Research involving 23 countries has demonstrated the safety and benefits of using artificial intelligence (AI) for contouring organs at risk, a critical and time-consuming step in cancer radiotherapy. The IAEA-coordinated ELAISA Study incorporated data from low- and middle-income countries (LMICs) to show how AI technology can improve radiotherapy access worldwide.
Contouring tumours and nearby healthy tissues is essential for the safe and effective use of radiotherapy. However, differences in how observers outline these areas—known as inter-observer variability—can affect the accuracy and consistency of treatment planning. Previous research has shown that instructor-led guidance workshops help reduce this variability.

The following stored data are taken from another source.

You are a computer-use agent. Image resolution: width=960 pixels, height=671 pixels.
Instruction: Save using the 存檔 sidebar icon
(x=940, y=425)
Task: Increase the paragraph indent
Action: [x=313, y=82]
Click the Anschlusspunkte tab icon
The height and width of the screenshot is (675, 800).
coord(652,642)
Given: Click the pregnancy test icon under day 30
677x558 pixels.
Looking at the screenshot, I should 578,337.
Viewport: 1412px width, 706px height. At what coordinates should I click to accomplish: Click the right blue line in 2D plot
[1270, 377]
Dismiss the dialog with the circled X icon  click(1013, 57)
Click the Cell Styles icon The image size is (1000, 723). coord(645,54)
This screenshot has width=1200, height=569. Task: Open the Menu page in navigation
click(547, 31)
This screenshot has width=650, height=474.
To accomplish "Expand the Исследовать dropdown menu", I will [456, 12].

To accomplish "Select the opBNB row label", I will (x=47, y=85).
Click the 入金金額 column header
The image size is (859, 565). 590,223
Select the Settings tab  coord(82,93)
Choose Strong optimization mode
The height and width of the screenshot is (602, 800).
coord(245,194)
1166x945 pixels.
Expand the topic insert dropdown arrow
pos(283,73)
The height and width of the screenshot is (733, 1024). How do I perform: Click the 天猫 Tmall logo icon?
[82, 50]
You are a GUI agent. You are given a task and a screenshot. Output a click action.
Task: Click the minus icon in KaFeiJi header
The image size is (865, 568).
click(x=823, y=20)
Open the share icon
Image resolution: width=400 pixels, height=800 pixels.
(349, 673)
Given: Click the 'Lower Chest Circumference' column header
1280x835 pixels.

Although nearly half of all cancer patients require radiotherapy at some point, global use of this treatment remains insufficient, partly due to a shortage of trained professionals. The IAEA-led Lancet Oncology Commission on Radiotherapy and Theranostics projects a need for over 84,000 radiation oncologists by 2050 to manage the estimated 35.2 million new cancer cases. May Abdel-Wahab, Director of the IAEA Division of Human Health and co-lead of the commission, noted that this figure represents a 60 percent increase over the 2022 workforce. She added that as cancer incidence and treatment complexity rise, radiation oncologists will need to allocate more time to contouring tasks.
To address these challenges, the IAEA studied how AI could assist with contouring head and neck cancers specifically in LMICs. While AI auto-segmentation algorithms have shown promise in retrospective studies, their clinical benefit in LMIC settings and impact on interobserver variability had been largely unexamined until now.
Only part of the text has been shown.